Comment: It's doubtful if many developers will adopt Orcas's Entity Framework for production apps until an "out of band" drop of the forthcoming EDM Designer proves it can handle modifications to XML schema files that cover 95% or more of developers' requirements.

LINQ to Entities vs. Entity SQL

It's still not clear to most developers when to use LINQ to SQL, the EDM with LINQ to Entities, or the EDM with Entity SQL (eSQL). Danny says the following about EDM with LINQ to Entities or eSQL:

29:30 It's a key concept in LINQ [to Entities] to define an interface to IQueryable and get a handle on that specification instead of the compiler actually compiling it. We do a runtime translation of that query specified into the same query trees and then it runs through all the rest of our stack the same as if you had specified the query any other way.

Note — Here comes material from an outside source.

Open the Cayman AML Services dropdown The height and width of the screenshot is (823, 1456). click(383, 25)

30:00 EntitySQL is very close to SQL, but it has extensions that understand inheritance and navigating relationships. It is a full-representation query language, so you can compose your queries, you can do joins, you can do very, very rich queries.

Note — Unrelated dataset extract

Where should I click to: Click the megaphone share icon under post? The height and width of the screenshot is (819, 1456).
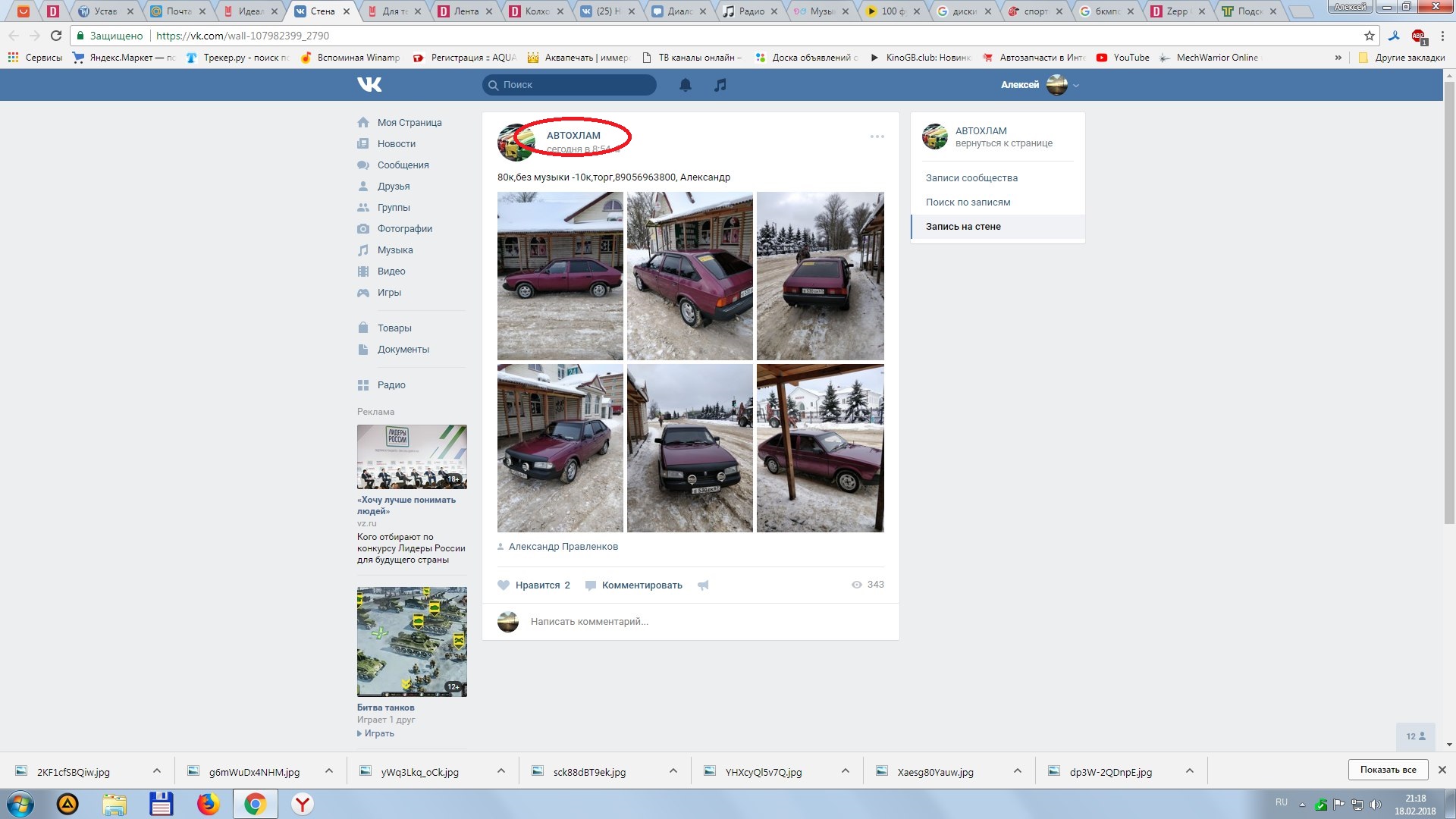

30:30 You can either buy into LINQ, which for some solutions makes very great sense, or use the text-based [eSQL] query option.

Comment: Danny didn't compare the Entity Framework and LINQ to SQL. LINQ to SQL connects SQL Server (only) databases directly to table-based objects with no intervening mapping layer. LINQ to SQL supports limited limited inheritance; the rows for base class and subclasses must be contained in a single database table. Unlike the Entity Framework, you can generate an SQL Server database from an entity model you create from scratch. Julie Lerman's LINQ to SQL vs. Entity Framework post provides more detailed distinctions, and check out Kevin Hoffman's early (August 2006) LINQ to Entities vs. LINQ to SQL - What should I use and when? post, which contains a feature-by-feature comparison.

Code Generation in Orcas and Future Versions

The present Entity Framework implementation, including the EDM Wizard, starts with the database schema and works up to the EDM and its Object Services.

43:10 The kind of generation we have now goes up from the database to the model. But a lot of people want to go from the object down and generate the database. If I add a property to an object, I want a script generated to add the field to the table and another script to remove it if I change my mind.

44:45 An interesting designer story is "I'm not trying to generate my code from my model, but I'm writing my code and putting hints in it, so we can generate the model out of the code."

45:25 In Orcas, we're getting some of this direction. Like many of the Visual Studio Designers, "Hey, there's this way you can design the model and then we'll do code generation of partial classes." But you also have the option of writing your classes from scratch, implementing a few interfaces that allow us to be aware of what's going on, and then writing the model by hand.

In a later release, we want to go to the next step, which is to write your classes and you tell us to build the model for you. Either one time or in an incremental fashion because "the truth is in the classes." But we have some customers who say "the truth is in the model," so we want to support them, too.

48:00 If you take the Entity Framework vision farther and farther forward, you eventually say, "Well, why do I need to specify the relational model at all? Why don't I hand my entity model directly to SQL [Server] and say 'Store this and do it fast!'"

Comment: The Orcas March 2007 CTP's EDM Wizard does a reasonable job of generating the XML mapping files and class code from the database up but, unlike LINQ to SQL, won't generate a database (or write CREATE DATABASE/TABLE or ALTER TABLE scripts) from the model.

Entity Framework in Orcas March 2007 CTP and Beta 1

50:40 From the standpoint of the Entity Framework, the March CTP and Beta 1 are almost identical. There's some last bit of features that we're busily working on now that will appear in Beta 2 and the Orcas Release. Search Technorati for "Entity Framework" and you'll find some interesting blog entries.

Comment: Be sure to use the double-quotes when you search for "Entity Framework" or you'll receive 4,000+ hits (90% off-topic) instead of 400+ that I found today.

Update 4/6/2007: Major restructuring and additions. 4/7/2007: Added links, made minor corrections, and fixed typos.